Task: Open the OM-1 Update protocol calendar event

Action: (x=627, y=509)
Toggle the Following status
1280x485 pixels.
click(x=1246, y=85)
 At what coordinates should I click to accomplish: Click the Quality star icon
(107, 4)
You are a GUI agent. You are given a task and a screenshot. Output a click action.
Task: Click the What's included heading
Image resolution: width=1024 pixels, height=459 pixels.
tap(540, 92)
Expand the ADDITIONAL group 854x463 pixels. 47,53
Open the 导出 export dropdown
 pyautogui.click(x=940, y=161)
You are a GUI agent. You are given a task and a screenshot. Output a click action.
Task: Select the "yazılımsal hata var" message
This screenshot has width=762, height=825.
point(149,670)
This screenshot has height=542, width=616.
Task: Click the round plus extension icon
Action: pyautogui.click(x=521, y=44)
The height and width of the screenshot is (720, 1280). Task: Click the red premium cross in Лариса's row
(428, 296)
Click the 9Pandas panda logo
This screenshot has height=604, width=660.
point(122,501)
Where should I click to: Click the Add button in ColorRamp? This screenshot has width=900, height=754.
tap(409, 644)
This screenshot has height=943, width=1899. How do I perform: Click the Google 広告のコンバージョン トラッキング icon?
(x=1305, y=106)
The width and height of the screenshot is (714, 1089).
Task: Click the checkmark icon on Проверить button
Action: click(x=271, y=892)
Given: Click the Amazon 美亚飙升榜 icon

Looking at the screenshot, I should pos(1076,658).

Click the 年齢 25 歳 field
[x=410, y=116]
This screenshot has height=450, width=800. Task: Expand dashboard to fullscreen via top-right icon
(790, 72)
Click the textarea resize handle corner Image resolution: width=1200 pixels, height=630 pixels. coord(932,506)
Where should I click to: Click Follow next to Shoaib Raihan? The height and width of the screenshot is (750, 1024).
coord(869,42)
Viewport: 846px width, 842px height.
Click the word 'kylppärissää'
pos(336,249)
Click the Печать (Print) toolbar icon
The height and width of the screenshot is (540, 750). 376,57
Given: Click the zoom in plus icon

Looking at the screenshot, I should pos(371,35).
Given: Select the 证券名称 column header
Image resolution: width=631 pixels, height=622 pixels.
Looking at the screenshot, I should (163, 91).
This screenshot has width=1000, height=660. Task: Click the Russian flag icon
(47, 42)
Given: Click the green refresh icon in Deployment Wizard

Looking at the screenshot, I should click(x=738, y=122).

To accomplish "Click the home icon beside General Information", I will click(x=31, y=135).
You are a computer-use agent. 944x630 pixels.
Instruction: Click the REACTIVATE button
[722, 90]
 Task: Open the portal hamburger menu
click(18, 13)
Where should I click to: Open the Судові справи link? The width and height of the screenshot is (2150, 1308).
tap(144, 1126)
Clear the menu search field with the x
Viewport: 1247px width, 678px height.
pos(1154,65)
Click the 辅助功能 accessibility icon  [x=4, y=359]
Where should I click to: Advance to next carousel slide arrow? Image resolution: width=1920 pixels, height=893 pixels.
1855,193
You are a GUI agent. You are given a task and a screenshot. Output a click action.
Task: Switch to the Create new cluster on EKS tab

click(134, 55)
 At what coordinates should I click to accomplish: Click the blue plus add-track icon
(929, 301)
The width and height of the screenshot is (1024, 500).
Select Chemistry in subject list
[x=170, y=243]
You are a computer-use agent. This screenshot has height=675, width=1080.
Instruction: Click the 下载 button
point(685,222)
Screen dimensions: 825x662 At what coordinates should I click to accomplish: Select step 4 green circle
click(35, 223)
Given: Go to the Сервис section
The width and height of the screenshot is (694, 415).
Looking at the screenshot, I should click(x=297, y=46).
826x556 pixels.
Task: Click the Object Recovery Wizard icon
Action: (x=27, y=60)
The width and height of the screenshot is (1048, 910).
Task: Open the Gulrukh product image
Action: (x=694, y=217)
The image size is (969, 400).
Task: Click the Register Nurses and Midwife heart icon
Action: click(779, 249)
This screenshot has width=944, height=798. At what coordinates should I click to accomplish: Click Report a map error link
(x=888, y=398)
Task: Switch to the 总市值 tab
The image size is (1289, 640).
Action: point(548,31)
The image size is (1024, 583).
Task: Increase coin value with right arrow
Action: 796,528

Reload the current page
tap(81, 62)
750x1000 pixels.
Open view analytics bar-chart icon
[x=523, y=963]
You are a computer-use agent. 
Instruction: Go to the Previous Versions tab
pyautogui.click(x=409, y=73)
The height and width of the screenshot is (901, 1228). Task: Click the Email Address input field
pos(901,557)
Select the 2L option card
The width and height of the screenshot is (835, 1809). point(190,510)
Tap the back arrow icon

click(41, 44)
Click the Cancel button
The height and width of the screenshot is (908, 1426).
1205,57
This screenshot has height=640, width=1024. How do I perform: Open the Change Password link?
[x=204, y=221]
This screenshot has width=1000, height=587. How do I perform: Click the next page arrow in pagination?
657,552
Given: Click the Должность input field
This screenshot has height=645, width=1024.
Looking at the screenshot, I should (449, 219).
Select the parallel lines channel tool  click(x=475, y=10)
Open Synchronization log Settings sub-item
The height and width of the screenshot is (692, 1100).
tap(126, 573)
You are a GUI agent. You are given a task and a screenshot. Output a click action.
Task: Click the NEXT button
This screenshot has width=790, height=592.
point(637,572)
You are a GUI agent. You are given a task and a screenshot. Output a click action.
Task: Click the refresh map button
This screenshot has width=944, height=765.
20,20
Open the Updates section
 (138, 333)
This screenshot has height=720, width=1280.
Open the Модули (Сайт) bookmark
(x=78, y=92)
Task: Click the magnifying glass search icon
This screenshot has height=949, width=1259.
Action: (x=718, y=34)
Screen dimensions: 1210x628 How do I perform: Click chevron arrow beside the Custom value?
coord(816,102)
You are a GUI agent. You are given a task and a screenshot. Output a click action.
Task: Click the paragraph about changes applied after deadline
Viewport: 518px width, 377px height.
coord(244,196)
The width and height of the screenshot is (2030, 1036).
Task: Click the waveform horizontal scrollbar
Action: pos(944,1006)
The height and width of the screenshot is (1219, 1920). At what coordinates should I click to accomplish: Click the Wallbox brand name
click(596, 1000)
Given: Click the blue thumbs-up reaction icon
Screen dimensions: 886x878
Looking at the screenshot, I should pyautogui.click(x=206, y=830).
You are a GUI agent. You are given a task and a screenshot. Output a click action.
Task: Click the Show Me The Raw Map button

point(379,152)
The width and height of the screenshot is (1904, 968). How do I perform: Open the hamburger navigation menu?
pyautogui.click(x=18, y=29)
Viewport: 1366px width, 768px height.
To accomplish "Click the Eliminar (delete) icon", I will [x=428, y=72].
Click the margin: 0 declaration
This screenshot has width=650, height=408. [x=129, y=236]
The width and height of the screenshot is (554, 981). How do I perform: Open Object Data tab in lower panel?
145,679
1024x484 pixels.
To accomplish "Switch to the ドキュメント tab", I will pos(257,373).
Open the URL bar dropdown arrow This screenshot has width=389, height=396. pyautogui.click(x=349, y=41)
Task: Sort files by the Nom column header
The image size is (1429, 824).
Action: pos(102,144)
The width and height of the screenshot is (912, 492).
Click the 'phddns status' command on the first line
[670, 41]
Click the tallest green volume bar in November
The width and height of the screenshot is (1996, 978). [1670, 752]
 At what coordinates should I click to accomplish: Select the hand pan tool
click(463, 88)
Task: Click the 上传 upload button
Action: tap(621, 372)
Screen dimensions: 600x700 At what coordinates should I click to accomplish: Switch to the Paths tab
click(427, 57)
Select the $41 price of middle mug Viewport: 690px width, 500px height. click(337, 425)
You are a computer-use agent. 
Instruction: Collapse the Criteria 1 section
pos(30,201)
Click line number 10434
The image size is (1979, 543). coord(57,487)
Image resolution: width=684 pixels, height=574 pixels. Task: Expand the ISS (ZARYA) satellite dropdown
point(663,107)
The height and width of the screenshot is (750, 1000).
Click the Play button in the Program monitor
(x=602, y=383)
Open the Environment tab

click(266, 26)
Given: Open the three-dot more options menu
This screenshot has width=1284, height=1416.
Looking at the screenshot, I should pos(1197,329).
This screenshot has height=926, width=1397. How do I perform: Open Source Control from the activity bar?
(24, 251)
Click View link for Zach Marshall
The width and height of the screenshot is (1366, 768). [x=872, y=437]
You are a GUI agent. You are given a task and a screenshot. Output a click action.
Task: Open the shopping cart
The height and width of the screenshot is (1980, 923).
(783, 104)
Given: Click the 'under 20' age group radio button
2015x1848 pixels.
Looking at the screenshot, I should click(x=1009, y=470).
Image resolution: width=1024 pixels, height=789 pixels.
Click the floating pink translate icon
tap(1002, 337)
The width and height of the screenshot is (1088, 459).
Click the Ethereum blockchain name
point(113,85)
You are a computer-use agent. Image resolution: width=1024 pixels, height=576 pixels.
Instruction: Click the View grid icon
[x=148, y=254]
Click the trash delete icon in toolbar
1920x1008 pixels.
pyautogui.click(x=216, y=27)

◆ What to do ◆
Out of the material above, output word for word the line with "The height and width of the screenshot is (908, 1426).", the line with "Viewport: 1366px width, 768px height.", and all lines between them, with nothing else.

◆ Final answer ◆
The height and width of the screenshot is (908, 1426).
1205,57
This screenshot has height=640, width=1024. How do I perform: Open the Change Password link?
[x=204, y=221]
This screenshot has width=1000, height=587. How do I perform: Click the next page arrow in pagination?
657,552
Given: Click the Должность input field
This screenshot has height=645, width=1024.
Looking at the screenshot, I should (449, 219).
Select the parallel lines channel tool  click(x=475, y=10)
Open Synchronization log Settings sub-item
The height and width of the screenshot is (692, 1100).
tap(126, 573)
You are a GUI agent. You are given a task and a screenshot. Output a click action.
Task: Click the NEXT button
This screenshot has width=790, height=592.
point(637,572)
You are a GUI agent. You are given a task and a screenshot. Output a click action.
Task: Click the refresh map button
This screenshot has width=944, height=765.
20,20
Open the Updates section
 (138, 333)
This screenshot has height=720, width=1280.
Open the Модули (Сайт) bookmark
(x=78, y=92)
Task: Click the magnifying glass search icon
This screenshot has height=949, width=1259.
Action: (x=718, y=34)
Screen dimensions: 1210x628 How do I perform: Click chevron arrow beside the Custom value?
coord(816,102)
You are a GUI agent. You are given a task and a screenshot. Output a click action.
Task: Click the paragraph about changes applied after deadline
Viewport: 518px width, 377px height.
coord(244,196)
The width and height of the screenshot is (2030, 1036).
Task: Click the waveform horizontal scrollbar
Action: pos(944,1006)
The height and width of the screenshot is (1219, 1920). At what coordinates should I click to accomplish: Click the Wallbox brand name
click(596, 1000)
Given: Click the blue thumbs-up reaction icon
Screen dimensions: 886x878
Looking at the screenshot, I should pyautogui.click(x=206, y=830).
You are a GUI agent. You are given a task and a screenshot. Output a click action.
Task: Click the Show Me The Raw Map button

point(379,152)
The width and height of the screenshot is (1904, 968). How do I perform: Open the hamburger navigation menu?
pyautogui.click(x=18, y=29)
Viewport: 1366px width, 768px height.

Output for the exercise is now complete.